- Brief -
Repeat exactly the lines below, from the line containing "Click the orange" through the last line, both included. Leave out any pictures.

- Data provided -
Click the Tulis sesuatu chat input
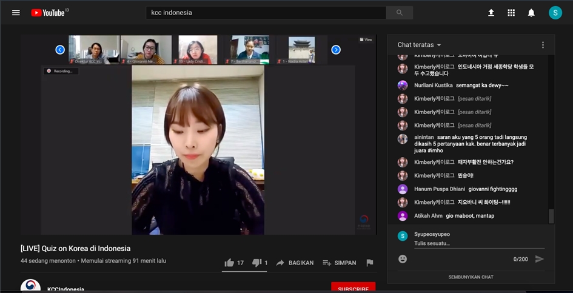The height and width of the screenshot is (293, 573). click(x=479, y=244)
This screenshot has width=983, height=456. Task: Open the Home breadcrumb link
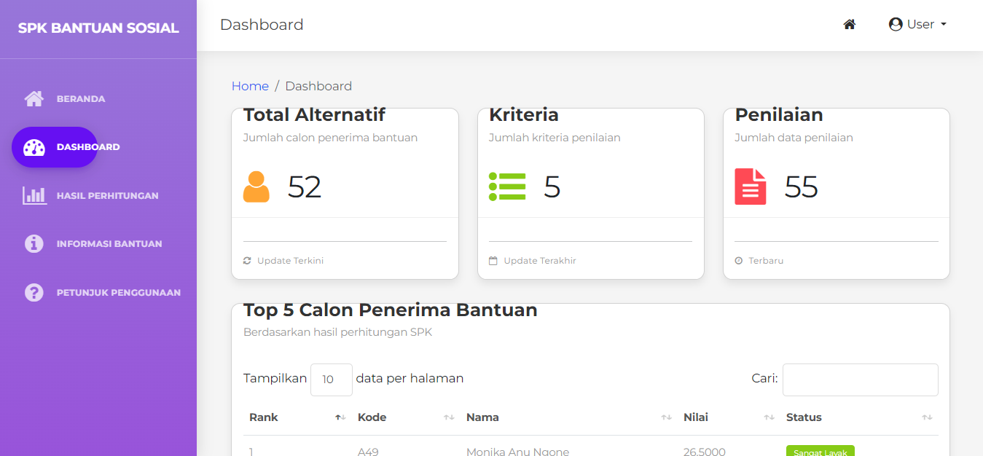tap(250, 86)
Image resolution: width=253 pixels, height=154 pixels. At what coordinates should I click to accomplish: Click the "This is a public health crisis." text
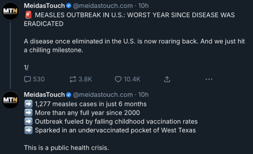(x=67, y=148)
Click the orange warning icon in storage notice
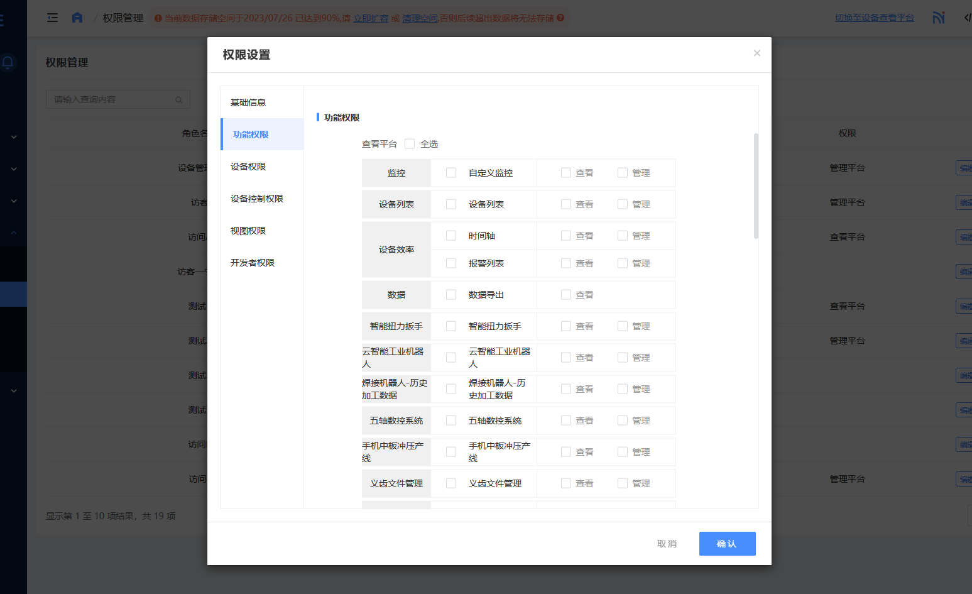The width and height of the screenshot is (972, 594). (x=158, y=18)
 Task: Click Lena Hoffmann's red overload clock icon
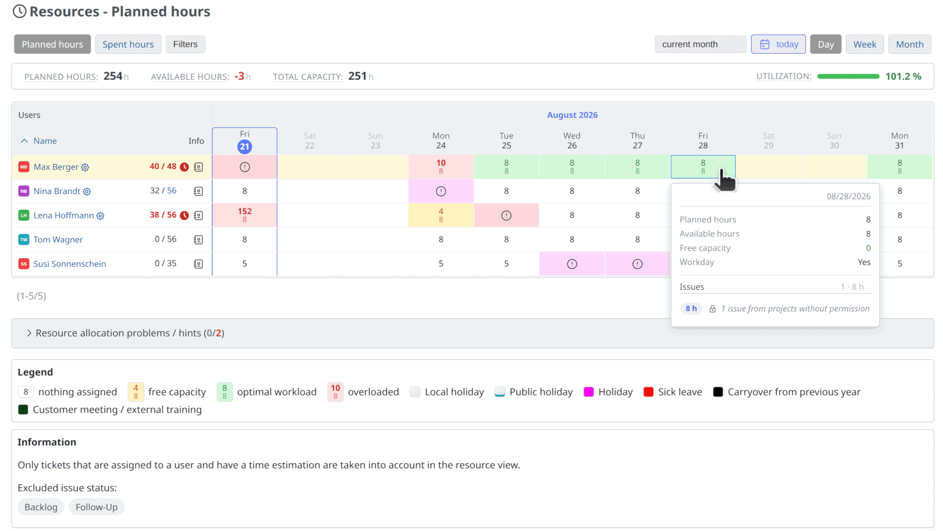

- Solution for this task -
Click the orange warning icon in storage notice
The width and height of the screenshot is (972, 594). (x=158, y=18)
 Task: Click Lena Hoffmann's red overload clock icon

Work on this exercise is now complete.